It’s also a really cohesive album, an album full of great tracks that all complement each other. The album is structured really nicely, and so are the tracks themselves. At midway through the disc we’re hit with, ‘Sam Cherry’s Last Shot’ (featuring narration from harmonica dude Ambrose Kenny-Smith’s father and ex Dingoes frontman Broderick Smith), a drawn out heavy bluesy groove that contrasts really nicely against Broderick’s energetic narration. The next track, ‘Cut Throat Boogie’, sits so well as an answer to ‘Sam Cherry’s Last Shot’. A raucous harmonica filled pushy number, it’s father and son showing the rest who’s best.
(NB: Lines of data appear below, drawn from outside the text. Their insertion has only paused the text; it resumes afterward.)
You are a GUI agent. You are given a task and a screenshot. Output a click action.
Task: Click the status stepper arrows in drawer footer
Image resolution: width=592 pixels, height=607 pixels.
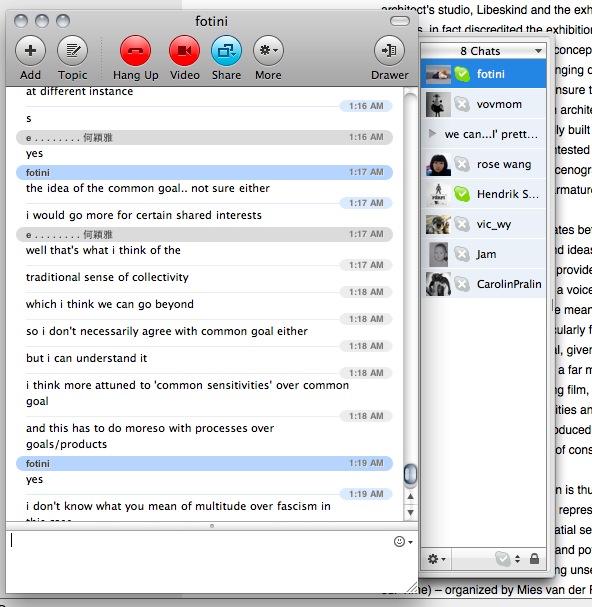[x=517, y=559]
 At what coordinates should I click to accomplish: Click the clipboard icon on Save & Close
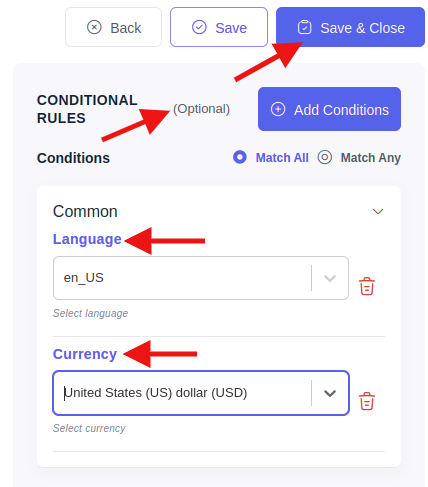click(x=304, y=27)
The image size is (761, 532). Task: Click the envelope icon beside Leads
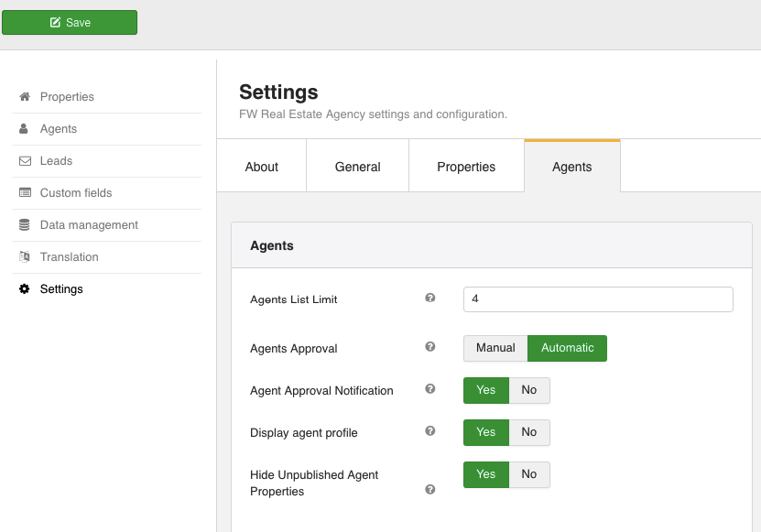coord(25,161)
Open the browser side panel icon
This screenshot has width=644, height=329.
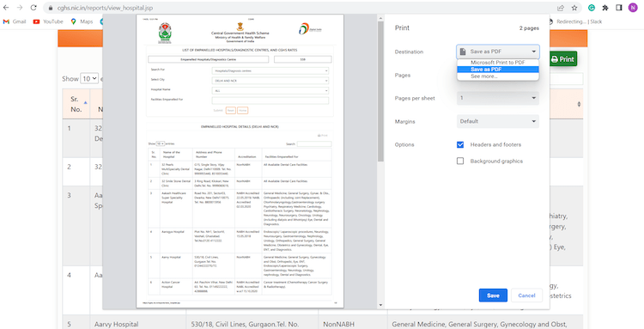click(619, 8)
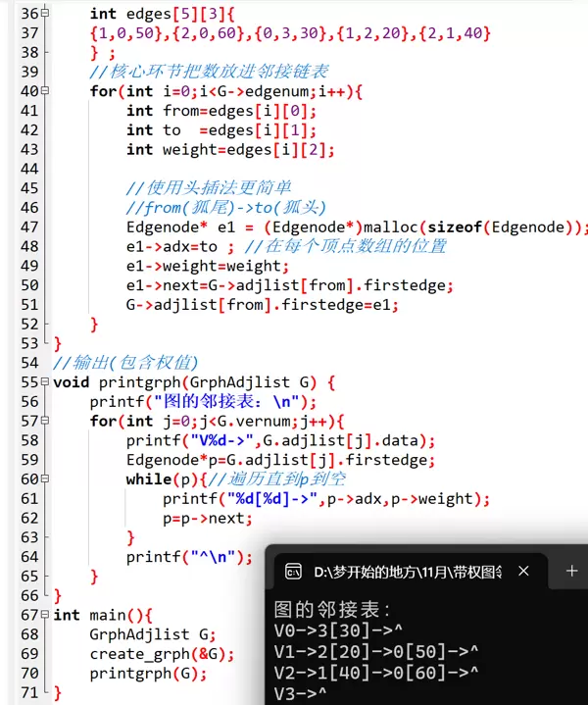Screen dimensions: 588x705
Task: Collapse the while loop fold at line 60
Action: click(x=45, y=478)
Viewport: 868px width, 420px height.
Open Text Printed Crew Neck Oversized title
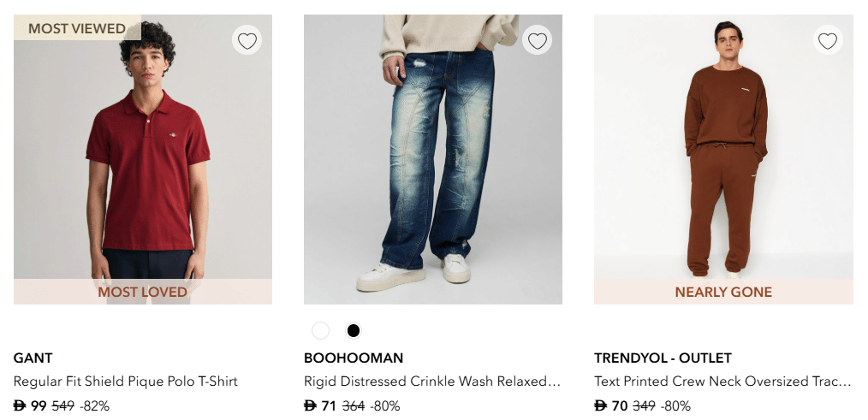click(x=722, y=382)
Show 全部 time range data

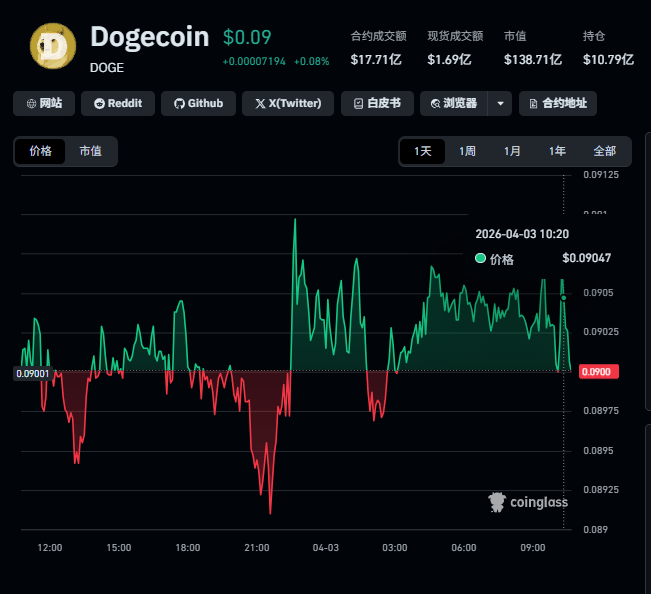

But, for me, the standouts sit a few tracks from the beginning and one track from the end. New single ‘Muckraker’ feels as though a pop song has gotten in on with a surfy, 60’s rock’n’roll track. The changes in tempo force you to move with it. Muckraker then leads into ‘Nein’, another melodic pop track that sounds as though it must’ve been abducted by a group of drunken pub crawlers.
The second last track, ‘Sea of Trees’ also gets me. Sure, it’s a pretty messed up and deals with some rather intense thought processes, but I think the fact that it sits between a track about bass player Lucas’s Meredith disaster (‘Uh Oh, I Called Mum’) and a track which literally just lists Joe’s fave footy players (‘Footy Footy’), ultimately affirms the idea that for the King Gizzard boys, being able to throw a bunch of mates together in a room, and lose your shit for a bit whilst writing some killer songs, well that’s all that matters in the end.